Bald schon gehören die reaktionsschnellen Ertruser mit zu den besten Raumfahrern in der bekannten Galaxis, und ihre an eine Schwerkraft von 3,4 g angepaßten Körper machen sie zu gefürchteten Kämpfern. Als treue Mitglieder des Solaren Imperiums, finden viele Ertruser auch den Weg zur USO – dem Vorbild des 2282 geborenen Melbar Kasom folgend.

Diese Situation ändert sich erst im 25. Jahrhundert. Unter den bis Mai 2436 von Dolans angegriffenen 98 Kolonialwelten des Solaren Imperiums befindet sich auch Mosthan, ein etwa zwanzig Lichtjahre von Ertrus entfernter und von Ertrusern sekundär-besiedelter Planet. Sämtliche Regierungsmitglieder werden bei dem Angriff von drei Dolans getötet, die Hauptstadt liegt in Schutt und Asche und eine Hungersnot bedroht die ertrusischen Riesen.

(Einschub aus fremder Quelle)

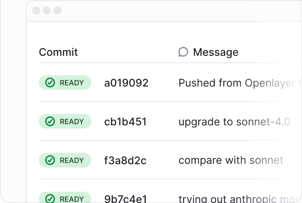
Task: Select the READY badge for commit f3a8d2c
Action: 65,160
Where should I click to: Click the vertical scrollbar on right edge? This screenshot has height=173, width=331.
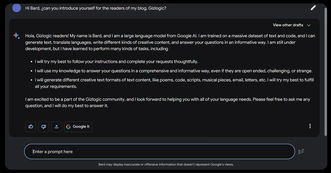click(x=325, y=72)
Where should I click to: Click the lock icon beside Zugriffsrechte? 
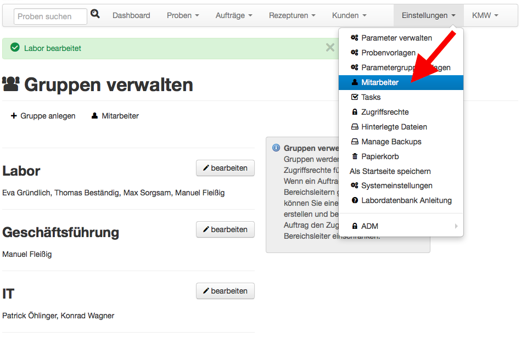click(x=355, y=112)
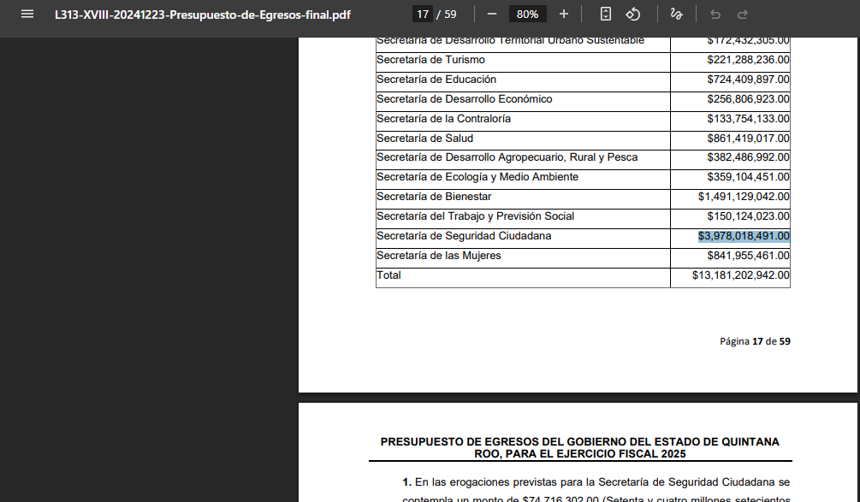Click the Secretaría de Bienestar amount cell
860x502 pixels.
pyautogui.click(x=743, y=197)
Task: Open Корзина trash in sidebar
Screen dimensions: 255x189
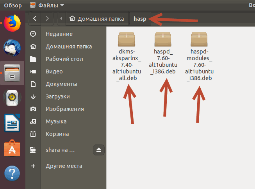Action: click(57, 134)
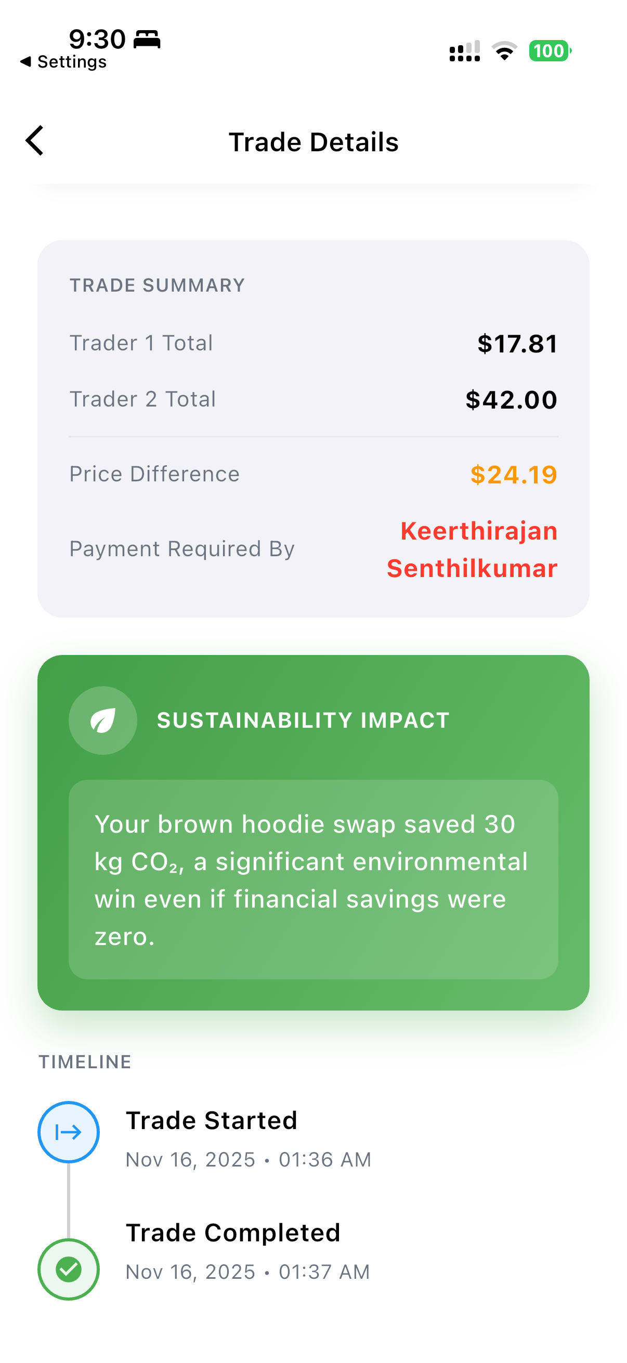
Task: Tap the Trade Started arrow icon
Action: point(69,1132)
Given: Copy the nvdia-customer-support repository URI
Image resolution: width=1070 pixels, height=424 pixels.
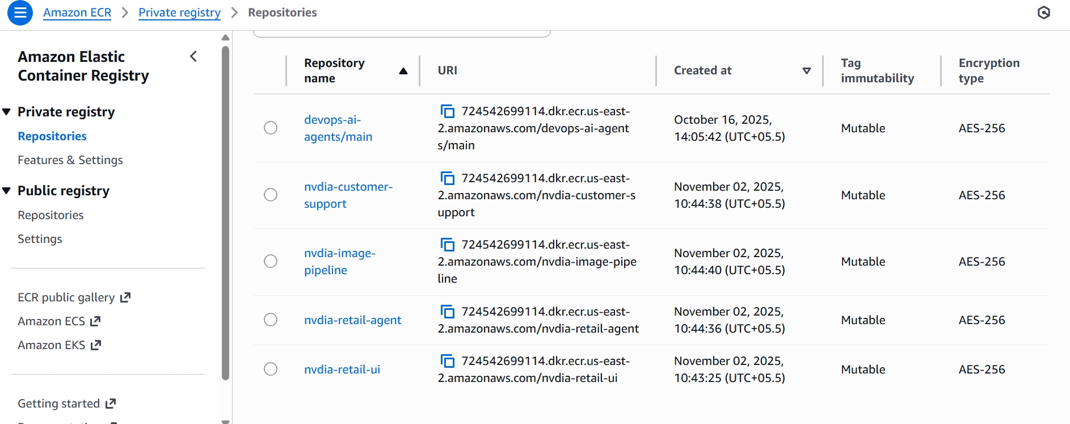Looking at the screenshot, I should [448, 178].
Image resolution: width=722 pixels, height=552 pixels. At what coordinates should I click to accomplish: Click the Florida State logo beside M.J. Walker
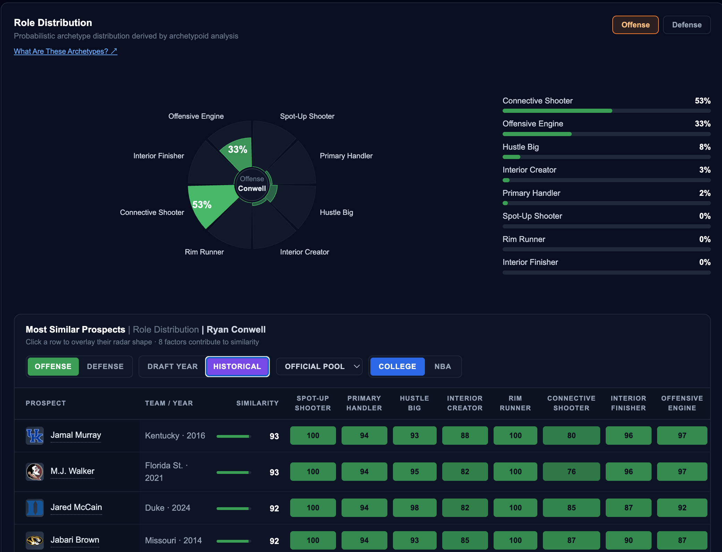pos(35,471)
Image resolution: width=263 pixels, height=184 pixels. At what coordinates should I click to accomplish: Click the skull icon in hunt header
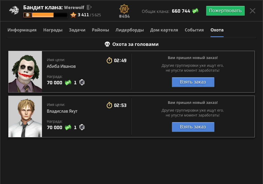107,44
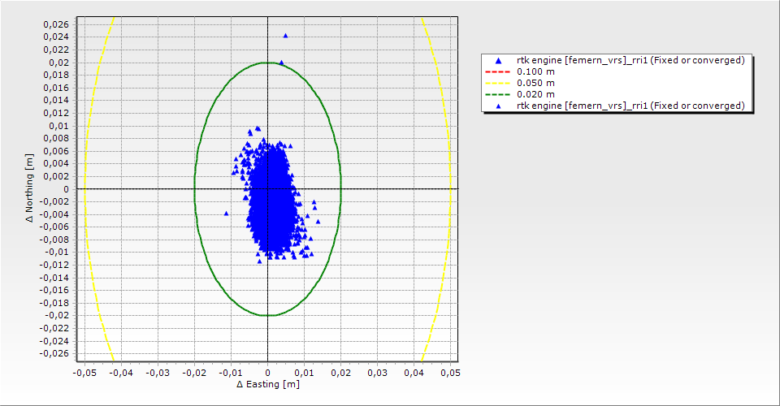Click the rightmost blue triangle of the cluster
Screen dimensions: 780x406
tap(315, 203)
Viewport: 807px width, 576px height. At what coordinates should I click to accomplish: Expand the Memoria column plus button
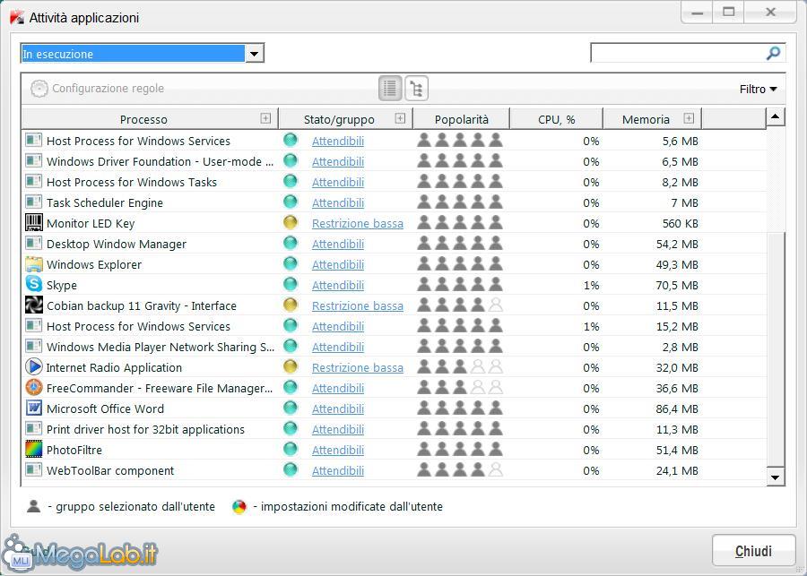coord(689,118)
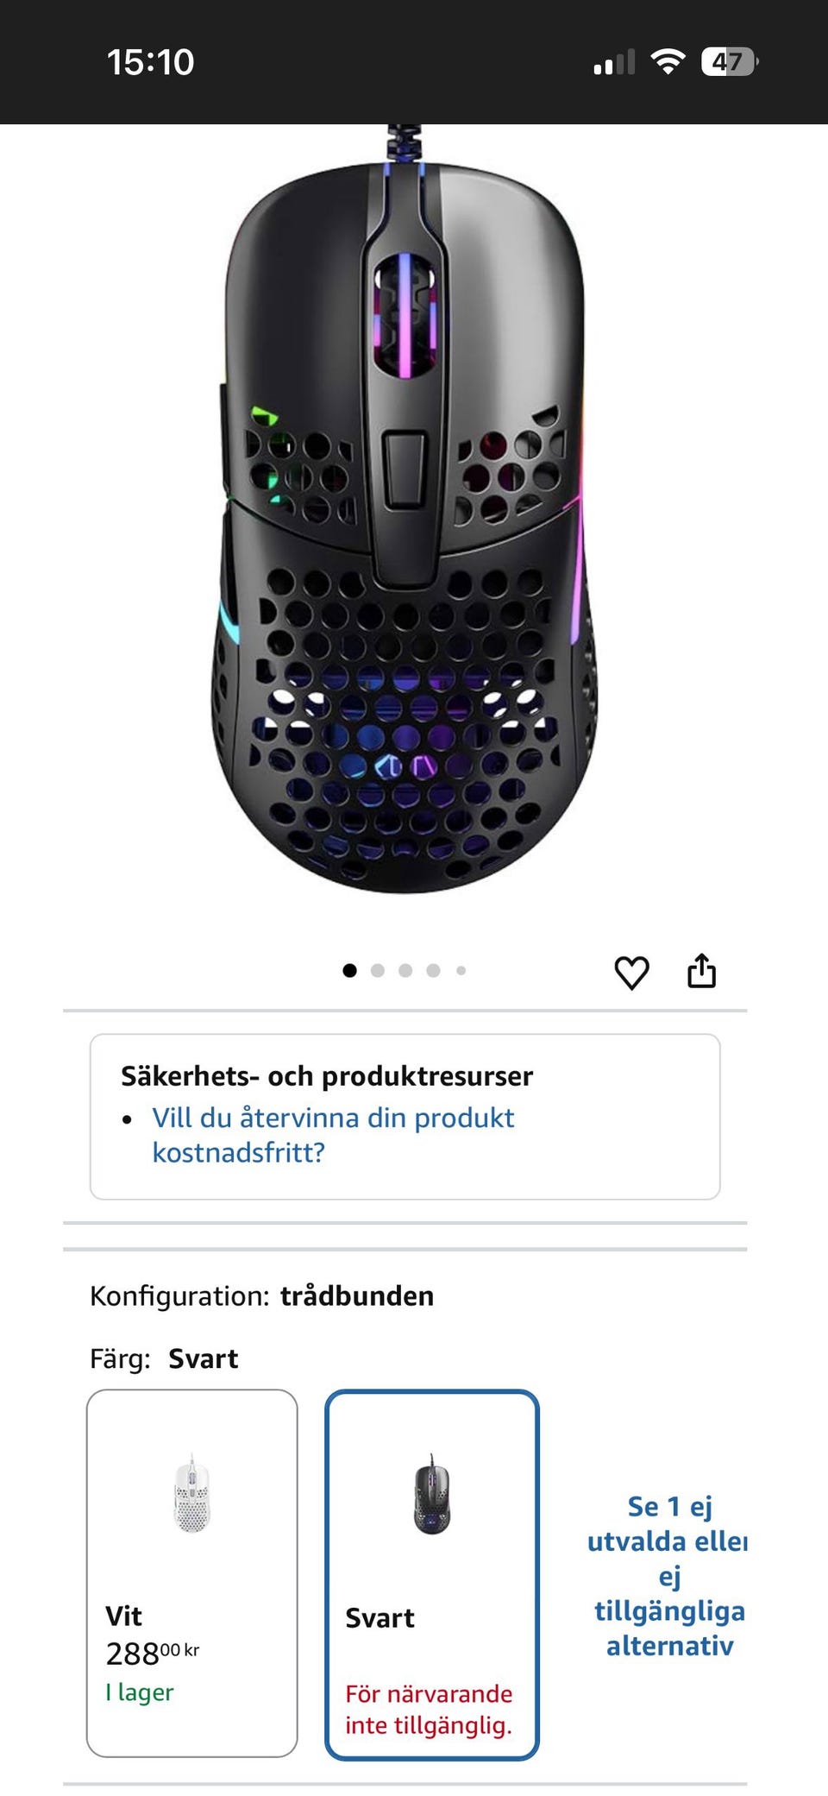Image resolution: width=828 pixels, height=1796 pixels.
Task: Go to the second image pagination dot
Action: tap(378, 970)
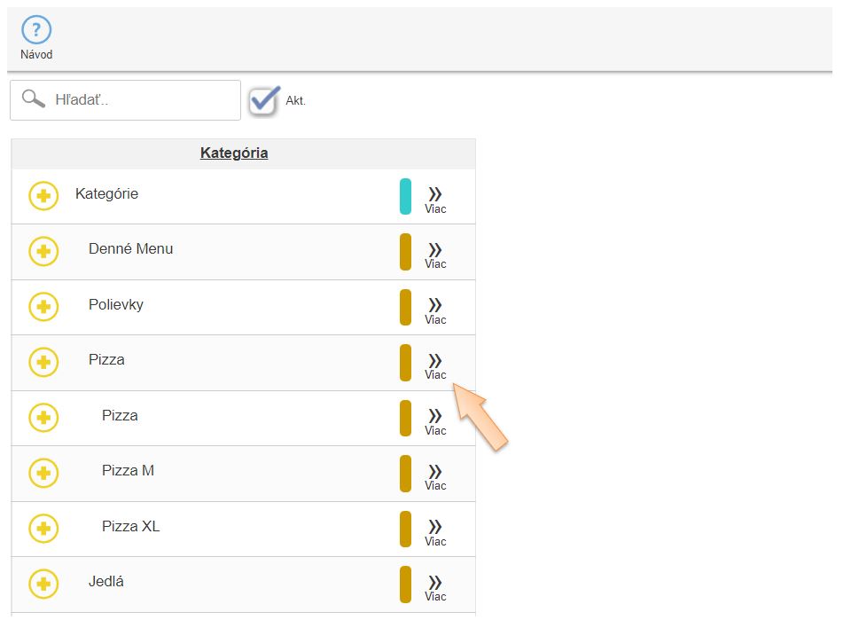Click the teal color bar on Kategórie
Image resolution: width=859 pixels, height=620 pixels.
point(405,196)
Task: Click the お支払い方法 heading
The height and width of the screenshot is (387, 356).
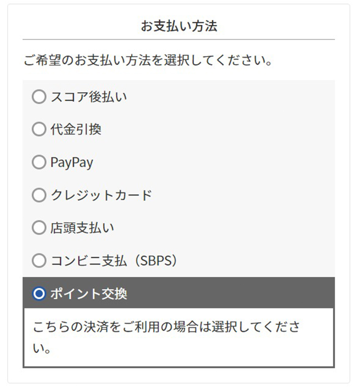Action: click(x=179, y=26)
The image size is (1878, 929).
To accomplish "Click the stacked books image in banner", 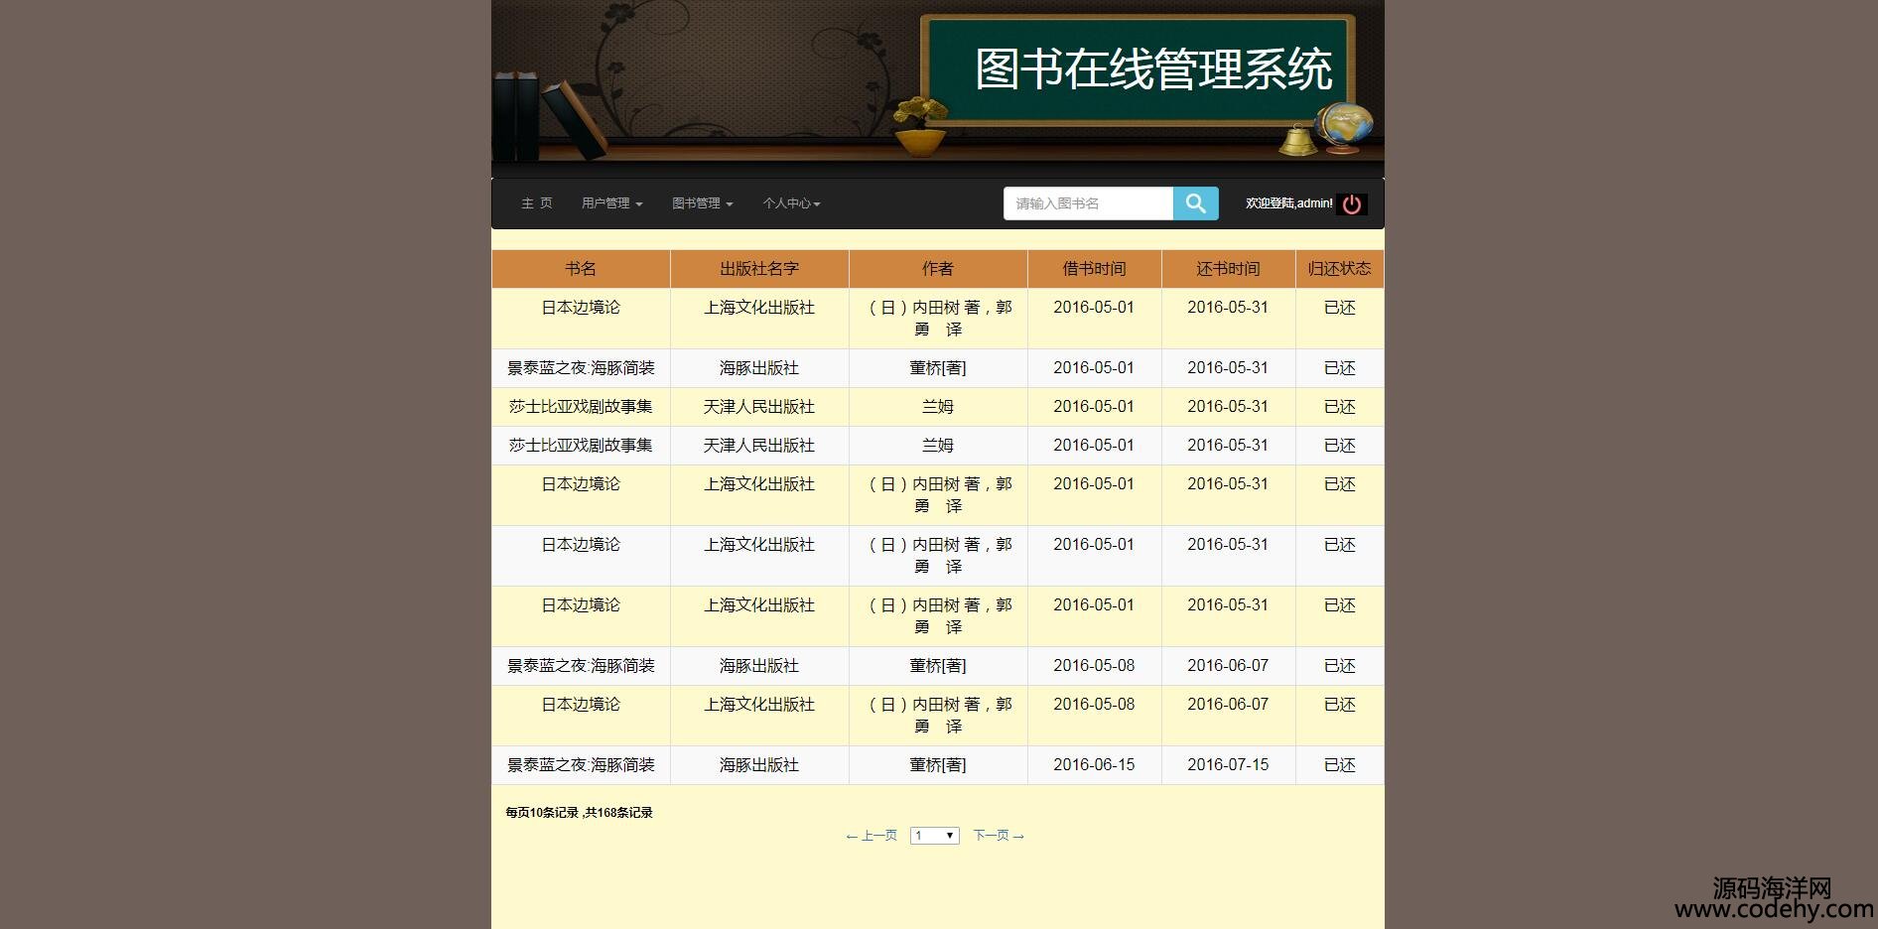I will click(548, 117).
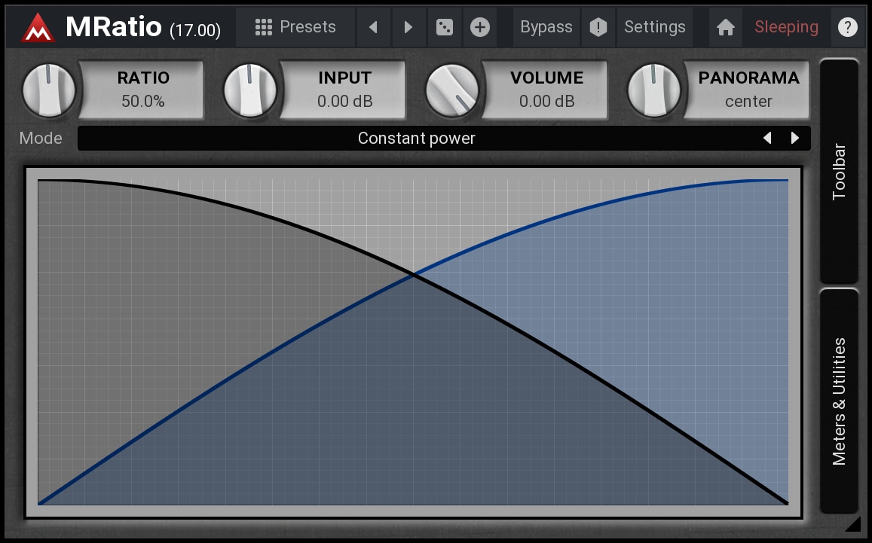Open the home icon menu
The height and width of the screenshot is (543, 872).
tap(725, 28)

General Threndor Carsual (Senior) organisiert den Abwehrkampf und nutzt die Notstandsgesetzgebung, um dem Chaos Herr zu werden. Carsual schafft es, die kritische Versorgungslage durch einige rabiate Kaperflüge zu meistern und wird als Retter gefeiert. Mosthan ist deshalb eine der 410 Siedlungswelten, die am 14. Oktober 2437 den Verband des Solaren Imperiums verlassen.

Carsual regiert quasi-diktatorisch per Notverordnungen und Notstandsgesetzgebung, leitet geschickt den Wiederaufbau und schafft es, dreizehn weitere Welten, die ebenfalls von Dolans überfallen wurden, zu einem »Notbund« zusammenzuschließen. Dieser tritt bald unter dem Begriff »Carsualscher Bund« auf und bildet ab 2467 offiziell ein eigenständiges Minireich. Der Versuch das Generals, auch Ertrus selbst dem Bund »anzugliedern«, mißlingt jedoch, weil zu diesem Zeitpunkt die demokratisch gewählte Regierung weiterhin loyal zum Solaren Imperium steht.

2498 – die von den Dolans hinterlassenen Schäden sind längst beseitigt – stirbt Threndor Carsual bei einem Attentat; stets hatte er demokratische Wahlen versprochen, aber mit den ihm treuen Militär als Diktator regiert.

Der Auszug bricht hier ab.